Epistemic status: I haven’t vetted this post carefully, and have no real background in benchmarking or statistics.

Benchmark scores vs "units of AI progress"

Benchmarks look like rulers; they give us scores that we want to treat as (noisy) measurements of AI progress. But since most benchmark score are expressed in quite squishy units, that can be quite misleading.

 

  • The typical benchmark is a grab-bag of tasks along with an aggregate scoring rule like “fraction completed”[2] 

  • ✅ Scores like this can help us...
    • Loosely rank models (“is A>B on coding ability?”)

    • Operationalize & track milestones (“can a model do X yet?”)

    • Analyze this sort of data[3]

  • ❌ But they’re very unreliable for supporting conclusions like:
    • “Looks like AI progress is slowing down” / “that was a major jump in capabilities!”
    • “We’re more than halfway to superhuman coding skills”
    • “Models are on track to get 80% by EOY, which means...”
  • That's because to meaningfully compare score magnitudes (or interpret the shape of a curve), scores need to be proportional to whatever we're actually trying to measure
  • And grab-bag metrics don’t guarantee this:
    • Which tasks to include and how to weight them are often subjective choices that stretch or compress different regions of the scale
    • So a 10-point gain early on might reflect very different "real progress" than a 10-point gain later—the designer could have packed the benchmark with tasks clustered around some difficulty level

(A mini appendix below goes a bit deeper, using FrontierMath to illustrate how these issues might arise in practice.)

Exceptions: benchmarks with more natural units

I’m most suspicious of Y-axes when:

And I’m more relaxed about Y-axes for:

  • “Natural” metrics for some capability — benchmarks that directly estimate real-world quantities
    • These estimates tend to be harder to get, but we don’t end up imposing fake meaning on them
    • Examples: METR’s time horizons[4], uplift/downlift studies (how much faster humans do X with AI help than without), something like "how many steps ahead agents can reliably plan", sheer length of context windows, agent profits, etc.

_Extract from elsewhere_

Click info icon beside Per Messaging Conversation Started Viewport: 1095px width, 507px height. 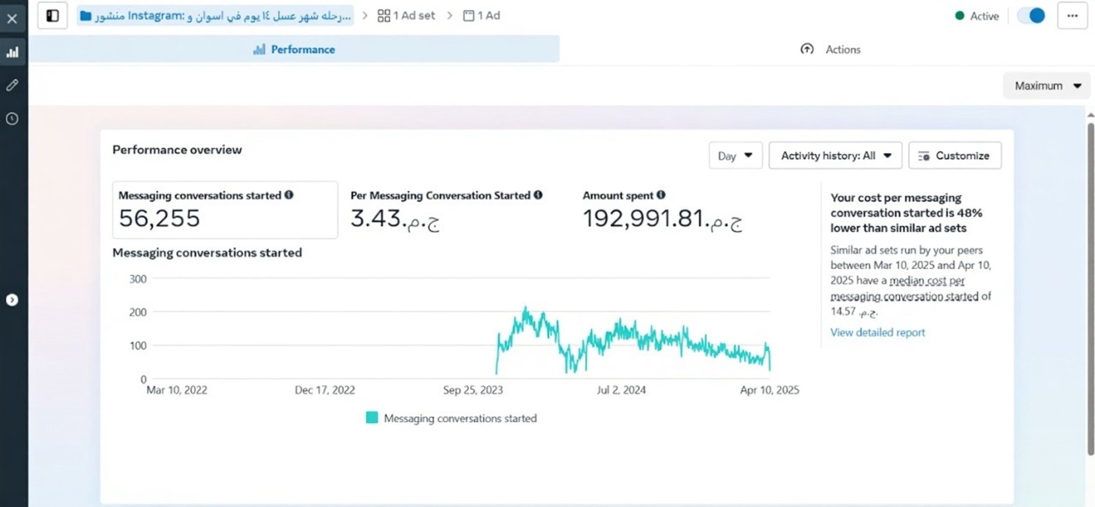538,195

  • “Toy” metrics with hard-coded units, where the scores are intrinsic to the activity
    • These don't reflect quantities we care about as directly, but the measurements are crisp and can be useful when combined with other info[5]
    • Examples: Elo ratings, turns until a model learns optimal coordination with copies of itself, Brier scores

  • Or unusually thoughtful “bag of tasks” approaches
    • This might mean: committing to trying to measure a specific phenomenon, investing heavily in finding a principled/uniform way of sampling tasks, making the scoring and composition of the benchmark scrutable, etc. — and ideally trying to validate the resulting scores against real-world metrics
    • I'm still cautious about using these kinds of benchmarks as rulers, but there's a chance we’ve gotten lucky and the path to ~AGI (or whatever we should be paying attention to) is divided into steps we'd weight equally by default
    • Example: If I understand correctly, GDPVal is an attempt at getting a representative sample of knowledge work tasks, which then measures AI win rate in blinded pairwise comparisons against humans [6]

Does aggregation help?

We might hope that in a truly enormous set of tasks (a meta-grab-bag that collects a bunch of other grab-bags, distortions will mostly cancel out. Or we could try more sophisticated approaches, e.g. inferring a latent measure of general capability by stitching together many existing benchmarks.[7] 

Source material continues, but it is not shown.